Re: Unicode & space in programming & l10n

From: Hans Aberg (
Date: Mon Sep 25 2006 - 16:40:36 CST

  • Next message: Doug Ewell: "Re: Unicode & space in programming & l10n"

    On 25 Sep 2006, at 23:05, John D. Burger wrote:

    >>> High-frequency words are so because they occur in many sentences,
    >>> and thus they are likely to occur in the first few sentences of a
    >>> typical text.
    >> ??? But they appear later in the sentences as well, I would gather.
    > Um ... but then they have already been assigned the first (short)
    > code-words for compression. I am clearly not getting through, ...

    I originally misinterpreted what you said, as in math, what you say
    would be phrased something like: high frequency words are likely to
    have occurrences in the first few sentences of the text.

    > ...and this is clearly off-topic for the list.

    Perhaps, perhaps not: it might be good to clarify the wished-for
    properties of a compressed natural language text body.

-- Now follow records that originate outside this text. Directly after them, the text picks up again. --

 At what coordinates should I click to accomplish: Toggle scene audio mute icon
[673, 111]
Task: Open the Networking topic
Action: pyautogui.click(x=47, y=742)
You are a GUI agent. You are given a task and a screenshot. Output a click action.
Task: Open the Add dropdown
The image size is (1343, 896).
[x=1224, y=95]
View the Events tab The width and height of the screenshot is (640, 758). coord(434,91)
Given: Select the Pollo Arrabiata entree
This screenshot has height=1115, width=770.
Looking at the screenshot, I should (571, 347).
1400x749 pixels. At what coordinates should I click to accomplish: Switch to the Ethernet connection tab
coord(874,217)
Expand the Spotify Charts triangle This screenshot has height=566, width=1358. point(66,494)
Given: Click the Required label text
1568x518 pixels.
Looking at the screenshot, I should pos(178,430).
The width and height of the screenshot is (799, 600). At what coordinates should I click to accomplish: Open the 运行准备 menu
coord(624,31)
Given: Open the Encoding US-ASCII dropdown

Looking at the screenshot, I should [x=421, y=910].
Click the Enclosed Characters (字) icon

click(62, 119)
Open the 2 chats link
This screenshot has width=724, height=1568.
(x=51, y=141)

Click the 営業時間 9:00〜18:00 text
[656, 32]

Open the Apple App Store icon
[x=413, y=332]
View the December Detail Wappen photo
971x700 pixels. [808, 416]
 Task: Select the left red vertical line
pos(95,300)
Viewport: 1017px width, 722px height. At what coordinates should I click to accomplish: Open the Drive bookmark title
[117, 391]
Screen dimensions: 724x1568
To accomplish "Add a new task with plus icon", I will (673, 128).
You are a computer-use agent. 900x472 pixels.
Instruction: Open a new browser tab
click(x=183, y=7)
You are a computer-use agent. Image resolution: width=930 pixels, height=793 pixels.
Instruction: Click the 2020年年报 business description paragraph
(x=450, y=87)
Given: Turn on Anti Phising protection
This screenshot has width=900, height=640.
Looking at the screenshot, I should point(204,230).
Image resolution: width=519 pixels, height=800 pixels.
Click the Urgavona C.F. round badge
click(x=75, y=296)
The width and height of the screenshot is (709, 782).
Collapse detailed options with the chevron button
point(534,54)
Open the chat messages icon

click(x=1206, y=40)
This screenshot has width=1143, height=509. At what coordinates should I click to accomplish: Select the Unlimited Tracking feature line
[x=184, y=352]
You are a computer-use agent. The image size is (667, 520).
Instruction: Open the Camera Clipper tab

From time to
    time, people discussing on this list, want to use this or other
    Unicode character encoding for compressing purposes.

    Requirements I can think of: incremental compression, fast
    readability, ability to scan and search without decompressing, with
    respect to different types of searches. For example, the net-searches
    available, are often too crude for being linguistically useful.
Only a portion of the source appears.